The Kenyan and Tanzanian governments have passed laws establishing a minimum discharge level, called the “reserve level,” that must be protected to ensure that the ecosystem can survive. However, with a river as vast as the Mara, it is not easy to measure the discharge level on a consistent basis. The commercial tools available to measure discharge along the Mara’s route are both very expensive and unreliable in that setting, where they could easily be damaged by frequent floods, large animals, or clogging from sediment and nutrient deposits.

Subalusky and Dutton presented these challenges to groups of undergraduate students in the class “ENAS 118: Introduction to Innovation, Engineering and Design” based in the CEID. They worked together to design new technologies that could accomplish the same tasks of monitoring the discharge and water quality that the commercial equipment could — but without having to worry about Mother Nature, errant hippos, or the monetary costs.

Members of the student group, along with Subalusky and Dutton, with their meter housing design. Courtesy of Amana Subalusky and Christopher Dutton.
Members of the student group, along with Subalusky and Dutton, with their meter housing design. Courtesy of Amana Subalusky and Christopher Dutton.

The students designed two technologies. The first new tool the students made was a protective housing for underwater water quality meters made out of aircraft aluminum and heavy plastic. This design is lightweight and portable but strong enough to shield the meters while they are submerged. The housing includes a funnel-shaped guard to prevent the meter from getting clogged by hippo feces, a modification that is incredibly helpful for Mara River research, but understandably not a common feature in the commercial meters.

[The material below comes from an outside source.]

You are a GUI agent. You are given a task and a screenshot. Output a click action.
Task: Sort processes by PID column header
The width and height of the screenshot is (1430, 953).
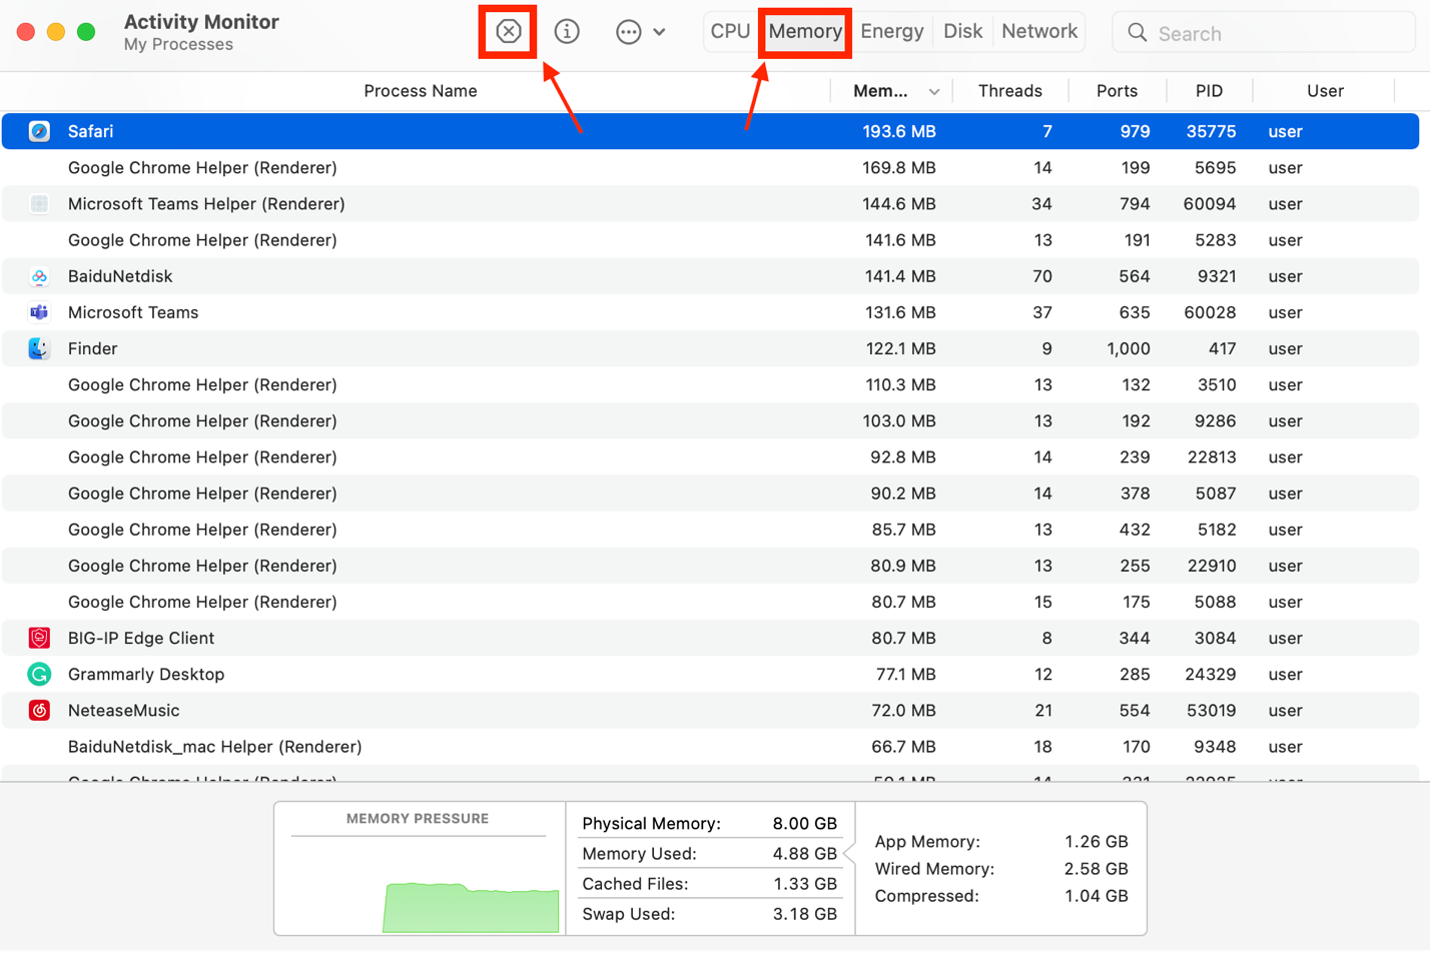point(1208,91)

Wildebeest like these are one example of the large animals that regularly travel across the Mara, trafficking organic materials into the river as they go. Courtesy of Amanda Subalusky and Christopher Dutton.
Wildebeest like these are one example of the large animals that regularly travel across the Mara, trafficking organic materials into the river as they go. Courtesy of Amanda Subalusky and Christopher Dutton.

The second tool was a water level logger that provides easily understood and accessible measures of discharge. It is especially useful as it can be installed above the river rather than under it. This is because the logger uses ultrasonic sensors to measure the water level, allowing Dutton and Subalusky to place it under a bridge crossing over the river, away from the dangers of floods and animals. In addition, Dutton made technical modifications that allowed them to upload the data to the internet every 15 minutes, an improvement from the infrequent measures given by conventional equipment. Dutton explained, “We now have real-time data uplinked to our website from one of the loggers in Kenya […] when the gauge hits yellow, you know the water quality is deteriorating. When it hits red, it’s not good.” The real-time measurements are online at www.marariverresearch.org.

An example of the real-time measurements available on the Mara River research website, marariverresearch.org.  Courtesy of marariverresearch.org.
An example of the real-time measurements available on the Mara River research website, marariverresearch.org.
Courtesy of marariverresearch.org.

Subalusky and Dutton are excited about the new technologies and believe they could make a significant impact on their work. Moreover, their team can troubleshoot the equipment themselves if anything goes wrong, rather than relying on commercial meters with no “customer support” in the middle of the Basin. The cheap, sturdy, and user-friendly designs the students created could have positive effects for other researchers, residents and even governments in the region. “I think creative, low-cost solutions like the ones designed by the students in the CEID class are really the key to improved water resources management in developing countries,” Subalusky said.